━━━ INPUT FOR THIS TASK
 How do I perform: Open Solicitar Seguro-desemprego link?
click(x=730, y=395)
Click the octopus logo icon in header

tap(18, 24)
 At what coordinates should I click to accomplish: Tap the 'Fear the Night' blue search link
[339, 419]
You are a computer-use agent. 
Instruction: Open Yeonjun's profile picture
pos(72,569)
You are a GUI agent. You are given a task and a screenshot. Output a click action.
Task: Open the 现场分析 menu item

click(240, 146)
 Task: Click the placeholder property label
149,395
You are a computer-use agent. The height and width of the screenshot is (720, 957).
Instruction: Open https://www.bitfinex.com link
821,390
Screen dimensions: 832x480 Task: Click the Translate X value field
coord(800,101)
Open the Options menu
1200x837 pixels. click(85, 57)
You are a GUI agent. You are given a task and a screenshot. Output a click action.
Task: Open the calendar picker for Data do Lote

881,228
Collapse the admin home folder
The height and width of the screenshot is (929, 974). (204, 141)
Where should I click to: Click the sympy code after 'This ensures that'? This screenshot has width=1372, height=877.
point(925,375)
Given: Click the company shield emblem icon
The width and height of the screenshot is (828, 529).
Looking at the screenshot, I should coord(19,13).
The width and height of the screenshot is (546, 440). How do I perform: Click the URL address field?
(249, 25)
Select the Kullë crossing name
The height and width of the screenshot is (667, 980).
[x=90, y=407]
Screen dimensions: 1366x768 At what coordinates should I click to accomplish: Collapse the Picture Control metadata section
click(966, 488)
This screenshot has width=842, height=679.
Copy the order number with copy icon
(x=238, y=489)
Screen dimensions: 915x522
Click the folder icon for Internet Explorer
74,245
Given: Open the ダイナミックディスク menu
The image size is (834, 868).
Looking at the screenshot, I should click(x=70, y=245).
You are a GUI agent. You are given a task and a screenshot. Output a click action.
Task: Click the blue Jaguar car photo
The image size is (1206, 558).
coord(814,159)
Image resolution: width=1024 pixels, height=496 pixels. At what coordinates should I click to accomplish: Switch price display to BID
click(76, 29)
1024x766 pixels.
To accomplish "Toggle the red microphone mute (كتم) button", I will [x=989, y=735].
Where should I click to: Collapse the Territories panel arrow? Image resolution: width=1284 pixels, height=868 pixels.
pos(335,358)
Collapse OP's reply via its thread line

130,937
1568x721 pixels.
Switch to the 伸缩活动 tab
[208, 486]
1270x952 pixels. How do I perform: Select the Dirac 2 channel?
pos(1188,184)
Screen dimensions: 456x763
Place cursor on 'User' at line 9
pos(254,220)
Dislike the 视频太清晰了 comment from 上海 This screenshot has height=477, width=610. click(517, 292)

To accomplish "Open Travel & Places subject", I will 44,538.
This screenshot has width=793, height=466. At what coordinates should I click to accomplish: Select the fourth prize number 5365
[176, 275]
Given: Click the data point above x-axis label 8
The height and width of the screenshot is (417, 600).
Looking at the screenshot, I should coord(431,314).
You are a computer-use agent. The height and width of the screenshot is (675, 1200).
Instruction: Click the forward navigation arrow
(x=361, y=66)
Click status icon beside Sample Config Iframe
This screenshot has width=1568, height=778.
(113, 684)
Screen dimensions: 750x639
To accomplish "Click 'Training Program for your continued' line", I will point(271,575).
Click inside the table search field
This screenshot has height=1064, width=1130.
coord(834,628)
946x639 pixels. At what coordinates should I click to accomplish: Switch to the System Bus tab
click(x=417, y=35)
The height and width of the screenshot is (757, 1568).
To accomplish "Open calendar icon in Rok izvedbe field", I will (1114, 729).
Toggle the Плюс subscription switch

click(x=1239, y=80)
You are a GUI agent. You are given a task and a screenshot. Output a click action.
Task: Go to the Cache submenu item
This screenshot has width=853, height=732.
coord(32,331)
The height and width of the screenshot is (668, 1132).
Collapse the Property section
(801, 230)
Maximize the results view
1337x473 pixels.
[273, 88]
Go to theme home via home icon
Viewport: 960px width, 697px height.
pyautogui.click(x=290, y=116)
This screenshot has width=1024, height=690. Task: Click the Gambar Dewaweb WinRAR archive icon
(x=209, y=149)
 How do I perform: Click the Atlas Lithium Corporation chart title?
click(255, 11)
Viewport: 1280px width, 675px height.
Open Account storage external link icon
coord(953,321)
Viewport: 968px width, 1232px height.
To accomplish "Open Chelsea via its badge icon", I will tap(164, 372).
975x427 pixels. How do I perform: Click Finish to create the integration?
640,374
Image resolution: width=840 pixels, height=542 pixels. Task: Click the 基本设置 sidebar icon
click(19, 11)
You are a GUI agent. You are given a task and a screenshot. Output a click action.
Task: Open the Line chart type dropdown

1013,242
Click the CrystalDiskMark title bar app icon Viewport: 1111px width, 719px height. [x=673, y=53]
━━━━━━
• _WHAT IS EXPECTED_:
Repeat the data. Every word must match.

• _RESPONSE TO THE TASK_:
 How do I perform: Open Solicitar Seguro-desemprego link?
click(x=730, y=395)
Click the octopus logo icon in header

tap(18, 24)
 At what coordinates should I click to accomplish: Tap the 'Fear the Night' blue search link
[339, 419]
You are a computer-use agent. 
Instruction: Open Yeonjun's profile picture
pos(72,569)
You are a GUI agent. You are given a task and a screenshot. Output a click action.
Task: Open the 现场分析 menu item

click(240, 146)
 Task: Click the placeholder property label
149,395
You are a computer-use agent. The height and width of the screenshot is (720, 957).
Instruction: Open https://www.bitfinex.com link
821,390
Screen dimensions: 832x480 Task: Click the Translate X value field
coord(800,101)
Open the Options menu
1200x837 pixels. click(85, 57)
You are a GUI agent. You are given a task and a screenshot. Output a click action.
Task: Open the calendar picker for Data do Lote

881,228
Collapse the admin home folder
The height and width of the screenshot is (929, 974). (204, 141)
Where should I click to: Click the sympy code after 'This ensures that'? This screenshot has width=1372, height=877.
point(925,375)
Given: Click the company shield emblem icon
The width and height of the screenshot is (828, 529).
Looking at the screenshot, I should coord(19,13).
The width and height of the screenshot is (546, 440). How do I perform: Click the URL address field?
(249, 25)
Select the Kullë crossing name
The height and width of the screenshot is (667, 980).
[x=90, y=407]
Screen dimensions: 1366x768 At what coordinates should I click to accomplish: Collapse the Picture Control metadata section
click(966, 488)
This screenshot has width=842, height=679.
Copy the order number with copy icon
(x=238, y=489)
Screen dimensions: 915x522
Click the folder icon for Internet Explorer
74,245
Given: Open the ダイナミックディスク menu
The image size is (834, 868).
Looking at the screenshot, I should click(x=70, y=245).
You are a GUI agent. You are given a task and a screenshot. Output a click action.
Task: Click the blue Jaguar car photo
The image size is (1206, 558).
coord(814,159)
Image resolution: width=1024 pixels, height=496 pixels. At what coordinates should I click to accomplish: Switch price display to BID
click(76, 29)
1024x766 pixels.
To accomplish "Toggle the red microphone mute (كتم) button", I will [x=989, y=735].
Where should I click to: Collapse the Territories panel arrow? Image resolution: width=1284 pixels, height=868 pixels.
pos(335,358)
Collapse OP's reply via its thread line

130,937
1568x721 pixels.
Switch to the 伸缩活动 tab
[208, 486]
1270x952 pixels. How do I perform: Select the Dirac 2 channel?
pos(1188,184)
Screen dimensions: 456x763
Place cursor on 'User' at line 9
pos(254,220)
Dislike the 视频太清晰了 comment from 上海 This screenshot has height=477, width=610. click(517, 292)

To accomplish "Open Travel & Places subject", I will 44,538.
This screenshot has width=793, height=466. At what coordinates should I click to accomplish: Select the fourth prize number 5365
[176, 275]
Given: Click the data point above x-axis label 8
The height and width of the screenshot is (417, 600).
Looking at the screenshot, I should coord(431,314).
You are a computer-use agent. The height and width of the screenshot is (675, 1200).
Instruction: Click the forward navigation arrow
(x=361, y=66)
Click status icon beside Sample Config Iframe
This screenshot has width=1568, height=778.
(113, 684)
Screen dimensions: 750x639
To accomplish "Click 'Training Program for your continued' line", I will point(271,575).
Click inside the table search field
This screenshot has height=1064, width=1130.
coord(834,628)
946x639 pixels. At what coordinates should I click to accomplish: Switch to the System Bus tab
click(x=417, y=35)
The height and width of the screenshot is (757, 1568).
To accomplish "Open calendar icon in Rok izvedbe field", I will (1114, 729).
Toggle the Плюс subscription switch

click(x=1239, y=80)
You are a GUI agent. You are given a task and a screenshot. Output a click action.
Task: Go to the Cache submenu item
This screenshot has width=853, height=732.
coord(32,331)
The height and width of the screenshot is (668, 1132).
Collapse the Property section
(801, 230)
Maximize the results view
1337x473 pixels.
[273, 88]
Go to theme home via home icon
Viewport: 960px width, 697px height.
pyautogui.click(x=290, y=116)
This screenshot has width=1024, height=690. Task: Click the Gambar Dewaweb WinRAR archive icon
(x=209, y=149)
 How do I perform: Click the Atlas Lithium Corporation chart title?
click(255, 11)
Viewport: 1280px width, 675px height.
Open Account storage external link icon
coord(953,321)
Viewport: 968px width, 1232px height.
To accomplish "Open Chelsea via its badge icon", I will tap(164, 372).
975x427 pixels. How do I perform: Click Finish to create the integration?
640,374
Image resolution: width=840 pixels, height=542 pixels. Task: Click the 基本设置 sidebar icon
click(19, 11)
You are a GUI agent. You are given a task and a screenshot. Output a click action.
Task: Open the Line chart type dropdown

1013,242
Click the CrystalDiskMark title bar app icon Viewport: 1111px width, 719px height. [x=673, y=53]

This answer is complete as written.